Las ausencias en ocasiones quitan el sueño, el hambre, la tranquilidad.

De repente somos ignorantes al no apreciar la vida como una oportunidad para desarrollar nuestros sueños y ser libres sin complejos, nos aferramos a los días de gloria donde todo era gratificante para nuestro andar. La vida es efímera entonces evitemos destrozar nuestra tranquilidad, no tengamos miedo de maltratar nuestras alas y ponerlas en una jaula desconociendo de que está hecha, comprendamos que hay lugares o personas que no deben estar en nuestro guion, no desperdiciemos los momentos en incansables trombas de ideas que solo inundan la sensatez que nos puede encaminar a la felicidad.

Mis ojos parpadean porque siento como el viento choca con mi rostro y suelto una carcajada para que mi mundo se dé cuenta que sigo aquí degustando de una un té negro, mirando el periódico repleto de tragedias, inspirándome  en la terquedad de otros para seguir imaginando que no habrá más guerra, que la paz si es verdadera cuando comenzamos desde nuestro interior. Mi Pecho esta adolorido por tanto toser será que me he contaminado de tanta imprudencia y mi nariz no puede inhalar un aire tan denso, mis ojos se irritan por ver como algunos se arrastran como gusanos buscando el reconocimiento de las manos que están sucias por contar billetes y no por trabajar la tierra. Mi respiración es jadeante por la ansiedad que me provoca el llegar al mirador y contemplar como unos se sacan los sesos y los ojos con tal de quedarse con ese botín abstracto.

Era una tarde de jueves cuando el dejo de existir sin previo aviso, nadie esperaba tan doloroso suceso, nadie comprende que fue lo que paso. Su picardía se fue con el viento invernal, su creatividad se detuvo en aquellos volcanes nevados, el monumento a las bellas artes se volcó del blanco al gris en un suspiro que ahora todo mundo anhela, su juventud era un amplio mundo de amor a la vida, su temperamento era un eco de reflexión, su  sarcasmo algo habitual y su defensoría por el  atrevimiento era su grito de lucha. Hay situaciones que no se comprenden, hay hechos que deberían ser inevitables. No hay nada diminuto al menos que quieres que sea así, recordare cuando me decías que contestabas un rotundo  no sé por flojera a explicar todo.

La existencia de ciertas personas en nuestra vida nos cambian la percepción de la misma, haciéndonos más sensibles, admirando lo que no nos llamaba la atención, observando fotografías que son valiosos recuerdos, conversaciones imborrables, por todo eso tienes la obligación de agradecer al destino.

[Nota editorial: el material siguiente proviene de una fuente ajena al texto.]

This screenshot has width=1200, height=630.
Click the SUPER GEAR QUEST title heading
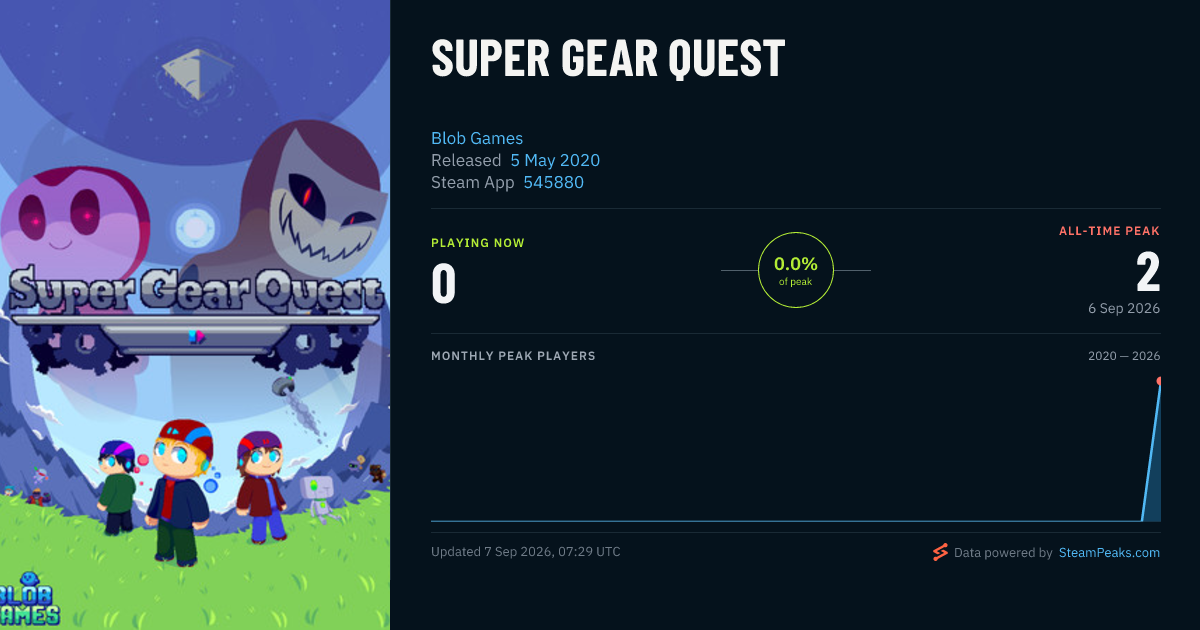pos(608,58)
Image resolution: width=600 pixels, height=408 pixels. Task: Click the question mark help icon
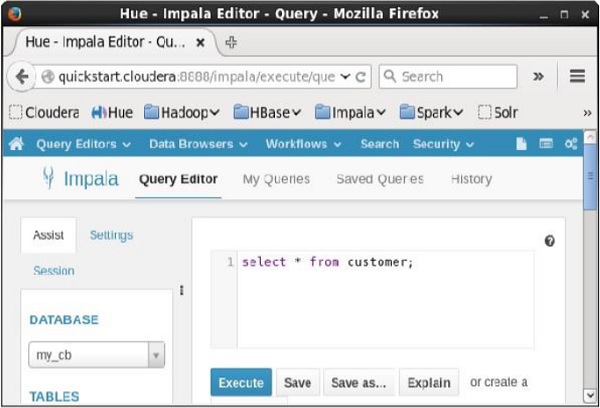[549, 241]
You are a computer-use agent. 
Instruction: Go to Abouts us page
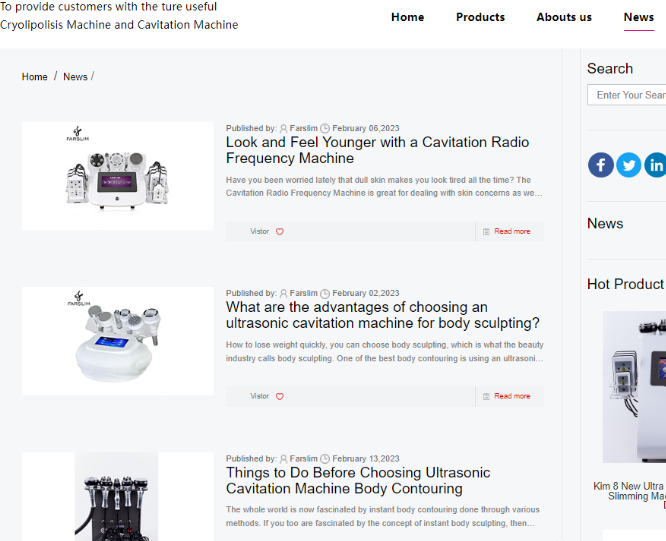pyautogui.click(x=564, y=17)
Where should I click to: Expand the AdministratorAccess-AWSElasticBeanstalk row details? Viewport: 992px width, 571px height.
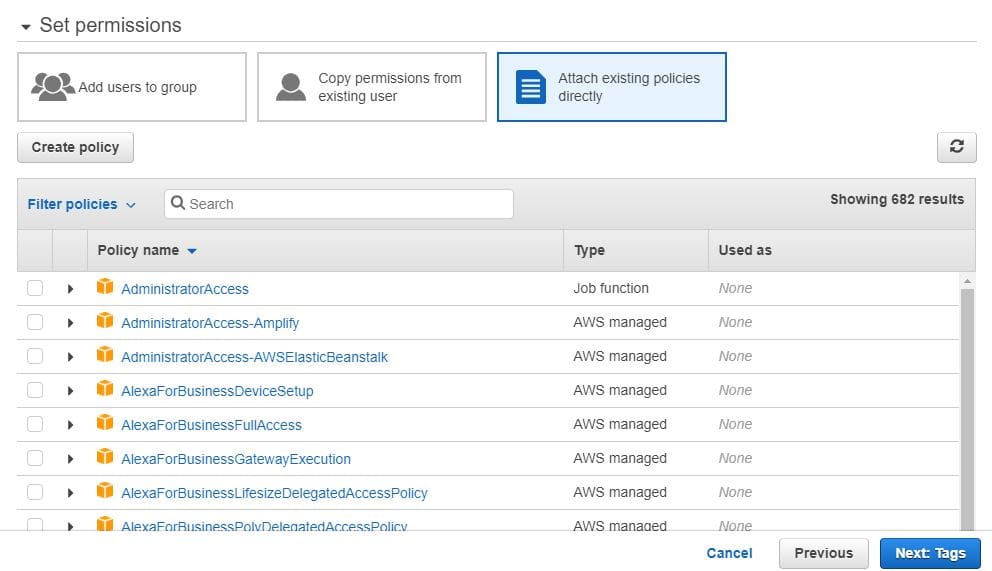(70, 357)
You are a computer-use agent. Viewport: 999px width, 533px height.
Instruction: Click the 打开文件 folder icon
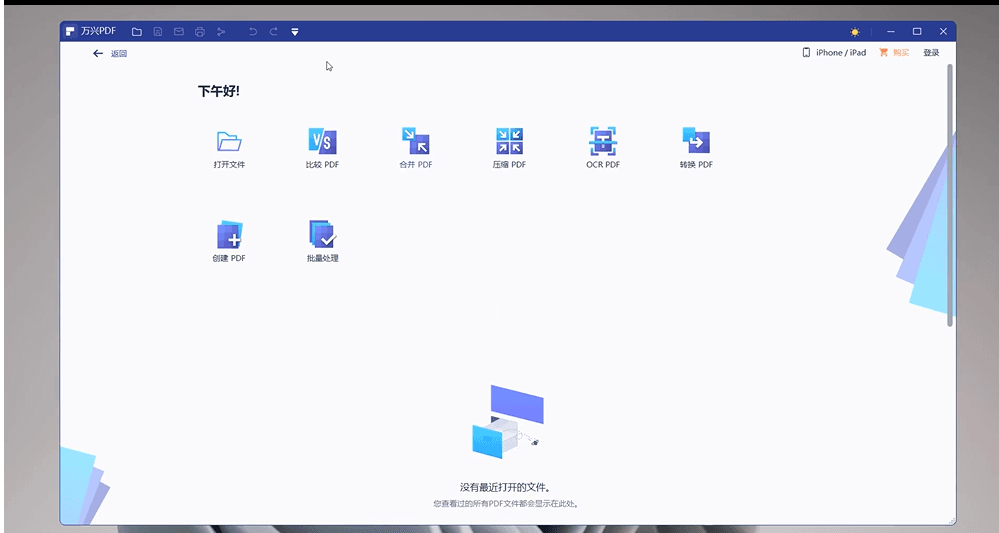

No podemos ser irresponsables con el tiempo que nos toca vivir, tenemos que ser puntuales, ser correctos, diplomáticos, dejar que la compasión penetre en nosotros, cuidar nuestra integridad, promete si vas a cumplir, no intentes quedar bien con nadie, se tajante cuando algo te incomode, se agradecido por todo lo que tienes y comparte, etc. No podemos retroceder el tiempo pero si aclarar la visión para continuar y establecer las condiciones para que la armonía trascienda.

Hay ausencias que pesan y son insustituibles. Hay presencias que debemos gozar con esa inocencia que hemos perdido, que debemos cultivar con si fuéramos inmortales. No te ausentes en vida enredándote en banalidades, despierta con el firme compromiso de hacerte presente en la vida de los que hoy están, sin dar un paso atrás.